7 Movies That Were Booed At The Cannes Film Festival
Aren't all movies booed at Cannes? From Mental Floss.
While Quentin Tarantino’s sophomore effort Pulp Fiction didn’t get booed immediately after it premiered at the 47th Cannes Film Festival in 1994, it did receive a tidal wave of jeers when it received the festival’s highest prize, the Palme d’Or. Some audience members felt that Krzysztof Kieślowski’s final film Three Colors: Red should’ve won the prestigious award instead.
In 2006, Sofia Coppola’s take on French history received an extremely negative reaction from Cannes audiences. The director was unaware of how audiences vocally react to movies in France. "I didn't know about the boos—it's news to me," she told USA Today. "But it's better than a mediocre response."
Believe it or not, Martin Scorsese’s Taxi Driver received a largely negative reaction when it premiered at Cannes in 1976; audiences didn't like the film’s violence, nihilistic point of view, and unsavory anti-hero. The film was booed when it was given the Palme d’Or, but Scorsese wasn't there to hear it: He was back in New York City with Taxi Driver's lead, Robert De Niro, working on the musical New York, New York.
THE BROWN BUNNY
Director Vincent Gallo’s The Brown Bunny was notoriously booed and jeered for its monotonous tone and explicit sex scene during the 2003 Cannes Film Festival. Film critic Roger Ebert said the experience was “one of the most disastrous screenings I had ever attended.” The response out of Cannes was so destructive that Gallo vowed never to make a movie again. He added, “It was never my intention to make a pretentious film, a self-indulgent film, a useless film, an unengaging film."
Quentin Tarantino was lightly booed at the Cannes Film Festival for Pulp Fiction in 1994, and the director later received contempt for his World War II-era film Inglourious Basterds. Some audience members and critics took issue with Tarantino’s revisionist approach to World War II, while other felt that the film was too silly and self-indulgent for the festival.

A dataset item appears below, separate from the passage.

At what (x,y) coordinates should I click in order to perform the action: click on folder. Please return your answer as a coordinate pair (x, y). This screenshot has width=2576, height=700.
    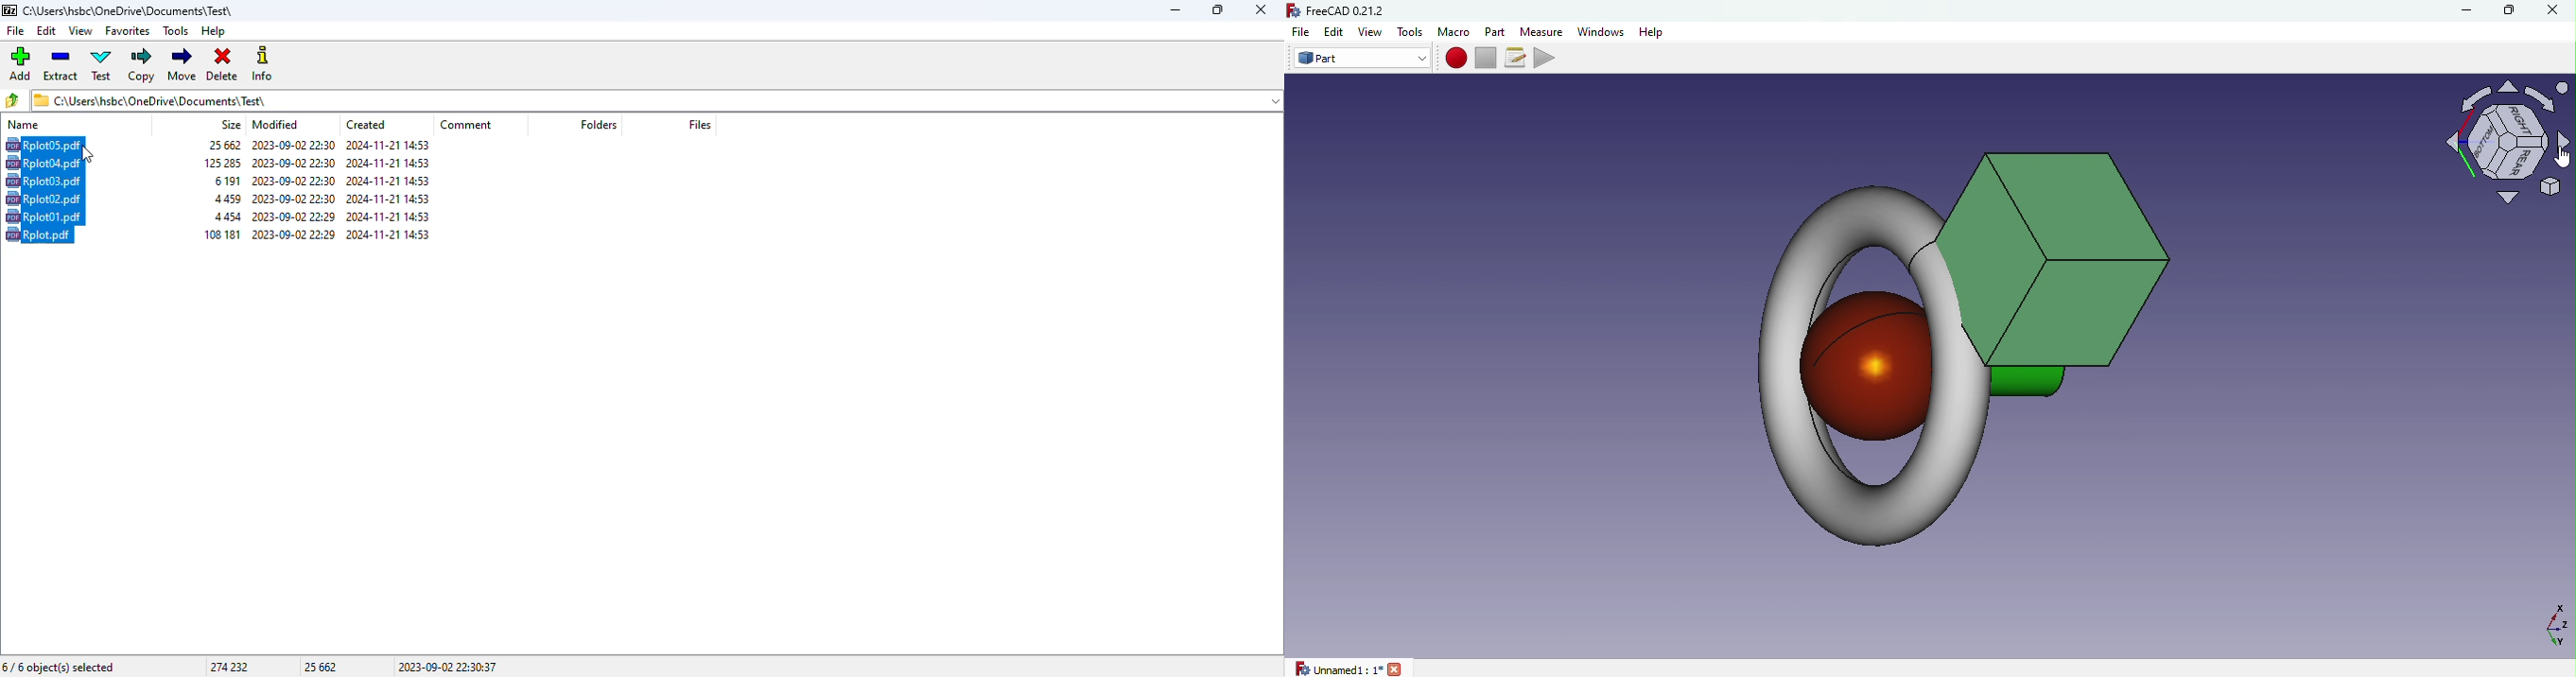
    Looking at the image, I should click on (130, 10).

TWIN PEAKS: FIRE WALK WITH ME
David Lynch’s follow-up to his wildly popular TV series was met with unrelenting boos at Cannes in 1992. There were reportedly plenty of walkouts and much vocal mocking during its premiere screening.
In 2009, Ang Lee released Taking Woodstock, a film that followed a family-run motel in the sleepy town of White Lake—which sits just outside of Woodstock, New York—during the famous music festival. The film received a spattering of boos during the 62nd Cannes Film Festival and is considered a low point in Lee's otherwise impressive career.